I said at the end of the last post that we would be thinking about what God thinks of those who enter into covenants and fail to perform the words of those covenants. But I find am going to put that subject off until next time, until I am satisfied that I have driven home my point about the disingenuous god whose word is something of a rubber mask. A mask behind which this god’s real intentions lurk. I do not believe in this god. I believe that God means what He says! I trust such a God. I believe what He graciously promises me in the Gospel. But I don’t see how I can trust a god who misled thousands of pious Jews (and Christians) into believing the plain-sense of his words and then “fulfilled” them entirely differently. If he can do that to others, he can do it to me.
1. When we posit a god who uses words which lead people to believe he means one thing, when, in reality, he means something very different to what those words would naturally convey, we are dealing squarely with a god who equivocates. This was illustrated in the last post, but let’s have another example, just to show how pervasive this characteristic would be if supercessionism were true. This one concerns the well known incident that happened at Baal-Peor in Numbers 25:
6 And indeed, one of the children of Israel came and presented to
his brethren a Midianite woman in the sight of Moses and in the
sight of all the congregation of the children of Israel, who were
weeping at the door of the tabernacle of meeting.
7 Now when Phinehas the son of Eleazar, the son of Aaron the
priest, saw it, he rose from among the congregation and took a
javelin in his hand;
8 and he went after the man of Israel into the tent and thrust both
of them through, the man of Israel, and the woman through her
body. So the plague was stopped among the children of Israel.
9 And those who died in the plague were twenty-four thousand.
10 Then the LORD spoke to Moses, saying:
11 “Phinehas the son of Eleazar, the son of Aaron the priest, has
turned back My wrath from the children of Israel, because he was
zealous with My zeal among them, so that I did not consume the
children of Israel in My zeal.
12 “Therefore say, ‘Behold, I give to him My covenant of peace;
13 ‘and it shall be to him and his descendants after him a covenant
of an everlasting priesthood, because he was zealous for his God,
and made atonement for the children of Israel.’ “
The promise is most explicit. Furthermore, Psalm 106:28-31 is evidence that God was taken at His Word; at least by the Psalmist. We should not miss this: one OT author interpreting another OT author literally. We implied three more instances of this in our last post when in commenting on the promises within Jeremiah 33:14-26, we observed:
4. The Davidic Covenant is expressly quoted
5. The Priests will also offer to the Lord continually [probably a reference to the covenant in Num. 25]

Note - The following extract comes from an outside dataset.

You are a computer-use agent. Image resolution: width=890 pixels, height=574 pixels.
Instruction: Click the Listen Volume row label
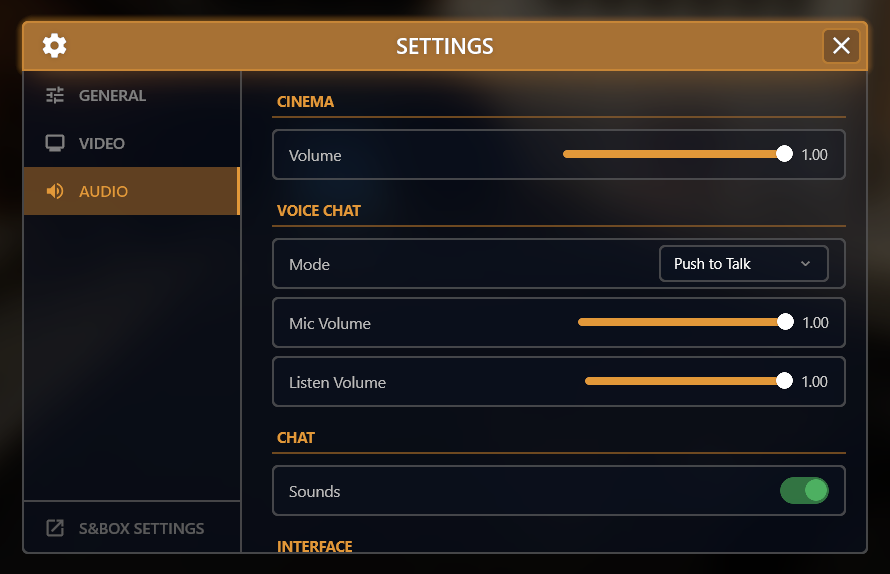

6. God’s intention to fulfill these promises is underlined by His intent to uphold His creation [cf. Gen. 8:22]
So what is God doing in these passages? Well, either the Lord is continuing the charade, or He means exactly what He says. Those are the choices, like it or lump it.
Have a look at Psalm 106:10-12. Notice that the people who experienced the deliverance at the Red Sea “believed His word” when they saw what God did. They may have had their doubts before the waters started doing strange things and the dry ground, which had been the Sea floor minutes before, appeared. But now they knew that God meant what He said and they believed Him. God is glorified when His people believe Him! He wants us to have faith in His Word. Quite how that is possible if, as supercessionists say, His words are filled with double-meanings, is anyone’s guess.
2. When I write my posts I want to use words which convey a particular thought-content to the people who read my posts. I do not want to use words that would likely lead my reader(s) to a conclusion that I myself am not driving at. If I wanted to say one thing and mean another it would be quite easy for me to do it. But why would I do it? And if what I was writing was a promise to a named person or group; – nay, a covenant oath – what would possess me to use words which I knew would make them think something other than what I had in mind? Why would I equivocate?